Our Research

Vision and Background:

To safely execute the human-exploration missions currently being proposed by NASA, the design of deep-space habitats requires a fundamentally disruptive approach – one that relies not only on traditional subsystem reliability engineering and probabilistic risk analysis, but on emergent technologies in autonomous systems, failure-tolerant design, human/automation teaming, dense sensor populations, data science, machine learning, robotic maintenance, and on-board manufacturing. Accordingly, the vision for the proposed HOME STRI for Deep Space Habitat Design is to synthesize the ideas and backgrounds of a uniquely experienced, diverse, and operationally pragmatic research team with initially-low TRL innovative technologies to provide a 5-year flow of research deliverables that comprise a new paradigm for resilient, autonomous, and self-maintained deep-space habitats for human explorers. The scope of the HOME STRI’s research will be driven by two primary operational requirements of NASA’s deep-space habitats: (1) Keep humans alive while they are resident, and (2) Keep the vehicle alive while they are not.


We propose to extend existing SOA technology through team-based research in the following hierarchy of research areas, each with a family of interdependent objectives: 
A. Smart Habitat Intervention:
(1) Decision-making tools/algorithms for maintenance/repair options: predictive analytics, autonomous models for logistical decisions. (2) Response actions: intervention spectrum
(autonomous, robotic, remote, onboard crew), onboard manufacturing of parts and sensors, de-rate system to lower capacity, robotic repair/module swap (internal vs external requirements).

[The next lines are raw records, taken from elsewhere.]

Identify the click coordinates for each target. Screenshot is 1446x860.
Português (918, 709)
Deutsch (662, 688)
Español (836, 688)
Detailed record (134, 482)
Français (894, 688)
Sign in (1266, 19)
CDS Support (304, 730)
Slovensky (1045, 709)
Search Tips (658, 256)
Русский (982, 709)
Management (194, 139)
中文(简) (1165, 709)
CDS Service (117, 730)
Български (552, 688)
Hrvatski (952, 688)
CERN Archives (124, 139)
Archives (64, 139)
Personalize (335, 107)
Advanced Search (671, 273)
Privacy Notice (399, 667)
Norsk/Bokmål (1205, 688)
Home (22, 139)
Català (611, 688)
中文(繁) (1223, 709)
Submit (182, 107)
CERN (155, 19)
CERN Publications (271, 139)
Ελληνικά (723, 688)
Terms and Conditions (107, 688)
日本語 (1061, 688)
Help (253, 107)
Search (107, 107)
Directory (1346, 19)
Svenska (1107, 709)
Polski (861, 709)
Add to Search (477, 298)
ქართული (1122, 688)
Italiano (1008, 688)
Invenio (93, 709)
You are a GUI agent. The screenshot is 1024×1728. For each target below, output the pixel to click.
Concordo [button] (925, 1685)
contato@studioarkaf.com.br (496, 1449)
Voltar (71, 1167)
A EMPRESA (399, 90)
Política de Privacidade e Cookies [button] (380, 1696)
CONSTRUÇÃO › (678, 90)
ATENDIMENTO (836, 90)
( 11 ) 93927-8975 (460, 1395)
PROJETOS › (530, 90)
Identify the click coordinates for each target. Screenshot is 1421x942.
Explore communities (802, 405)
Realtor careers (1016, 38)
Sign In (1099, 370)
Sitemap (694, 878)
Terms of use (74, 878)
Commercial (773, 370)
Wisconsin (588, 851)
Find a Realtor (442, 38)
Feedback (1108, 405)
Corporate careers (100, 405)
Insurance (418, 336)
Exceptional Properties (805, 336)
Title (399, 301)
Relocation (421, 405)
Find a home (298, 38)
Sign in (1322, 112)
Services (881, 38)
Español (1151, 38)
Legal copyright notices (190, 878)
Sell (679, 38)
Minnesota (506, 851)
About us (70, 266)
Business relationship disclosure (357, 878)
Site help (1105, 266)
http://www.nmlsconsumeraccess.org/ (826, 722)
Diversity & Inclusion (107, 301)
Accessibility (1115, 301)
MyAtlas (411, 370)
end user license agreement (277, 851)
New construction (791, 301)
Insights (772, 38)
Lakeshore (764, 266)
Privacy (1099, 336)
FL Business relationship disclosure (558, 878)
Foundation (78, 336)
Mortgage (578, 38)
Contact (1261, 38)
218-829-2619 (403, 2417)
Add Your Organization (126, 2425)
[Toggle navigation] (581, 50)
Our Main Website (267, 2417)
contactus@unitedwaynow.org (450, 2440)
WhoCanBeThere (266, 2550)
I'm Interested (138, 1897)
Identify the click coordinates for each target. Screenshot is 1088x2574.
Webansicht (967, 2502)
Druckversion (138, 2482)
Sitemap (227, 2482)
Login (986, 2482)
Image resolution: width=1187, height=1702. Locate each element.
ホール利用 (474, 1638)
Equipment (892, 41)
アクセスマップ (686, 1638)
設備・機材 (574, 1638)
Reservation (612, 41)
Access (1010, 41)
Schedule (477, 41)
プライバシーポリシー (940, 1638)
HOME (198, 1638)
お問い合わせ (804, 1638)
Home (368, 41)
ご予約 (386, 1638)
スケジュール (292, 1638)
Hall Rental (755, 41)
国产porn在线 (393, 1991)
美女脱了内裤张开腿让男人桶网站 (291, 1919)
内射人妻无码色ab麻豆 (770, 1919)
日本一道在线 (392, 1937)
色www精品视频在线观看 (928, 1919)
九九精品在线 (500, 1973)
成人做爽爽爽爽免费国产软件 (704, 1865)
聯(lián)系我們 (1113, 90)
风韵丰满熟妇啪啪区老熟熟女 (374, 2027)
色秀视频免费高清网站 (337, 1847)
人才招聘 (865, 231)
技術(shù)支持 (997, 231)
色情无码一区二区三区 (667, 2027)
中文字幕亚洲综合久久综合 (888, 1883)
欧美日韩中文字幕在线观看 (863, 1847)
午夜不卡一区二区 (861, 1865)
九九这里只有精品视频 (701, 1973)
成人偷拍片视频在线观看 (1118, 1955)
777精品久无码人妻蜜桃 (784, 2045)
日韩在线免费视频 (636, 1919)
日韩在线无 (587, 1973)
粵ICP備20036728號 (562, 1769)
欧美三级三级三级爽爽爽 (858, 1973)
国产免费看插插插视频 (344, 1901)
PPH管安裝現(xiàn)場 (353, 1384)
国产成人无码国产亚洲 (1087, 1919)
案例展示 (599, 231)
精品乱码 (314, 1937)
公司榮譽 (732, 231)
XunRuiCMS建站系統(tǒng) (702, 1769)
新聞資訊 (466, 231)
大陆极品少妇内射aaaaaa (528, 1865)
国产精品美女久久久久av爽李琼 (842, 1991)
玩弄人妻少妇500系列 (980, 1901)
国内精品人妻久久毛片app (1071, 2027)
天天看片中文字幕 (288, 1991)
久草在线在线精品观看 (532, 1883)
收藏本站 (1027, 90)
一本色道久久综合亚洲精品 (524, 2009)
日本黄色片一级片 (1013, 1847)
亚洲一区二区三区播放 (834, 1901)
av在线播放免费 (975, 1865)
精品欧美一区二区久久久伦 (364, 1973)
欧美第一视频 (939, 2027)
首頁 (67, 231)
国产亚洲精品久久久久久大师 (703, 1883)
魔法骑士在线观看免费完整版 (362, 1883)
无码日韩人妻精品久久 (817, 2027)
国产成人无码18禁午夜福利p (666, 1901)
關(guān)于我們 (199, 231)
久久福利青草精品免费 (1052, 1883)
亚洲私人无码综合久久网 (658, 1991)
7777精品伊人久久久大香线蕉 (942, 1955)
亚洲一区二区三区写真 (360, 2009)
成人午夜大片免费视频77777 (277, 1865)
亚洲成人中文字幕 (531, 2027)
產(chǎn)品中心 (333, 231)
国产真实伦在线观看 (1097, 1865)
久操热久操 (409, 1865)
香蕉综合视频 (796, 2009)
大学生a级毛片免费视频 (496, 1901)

B. Smart Architecture and Analysis
(1) Systems engineering approach for mission and system functional requirements. (2) Spacecraft habitat concept (for context): will work from two Design Reference Missions – a Gateway-class vehicle in microgravity, and a surface hab in partial gravity. (3) Subsystem definition: especially robust ECLSS systems. (4) Software/algorithms for: system state estimation, sensor data reliability, diagnostics, state dynamic modeling, and prognostics. (5) Development of multi-system simulators in which to integrate and test algorithms, analytics, and decision-optimization software innovations, and to serve as a testbed for the development of metrics for system performance and sensitivities.
C. Smart Context and Situation Awareness
(1) Human involvement: humans as neuro-plastic sensors, servos, effectors, data aggregators, robotic operators, teammates, innovators, communicators, reconfiguration agents, error-inducers, repair agents. (2) Measure, model, predict, and modify human behavior while interacting with the system autonomy. Develop Virtual/Augmented Reality applications for crew interaction and training. (3) Human health and performance: medical and psych, sustaining, injuries, interventions, emergency care, on-board training, teaming, trust, evaluation.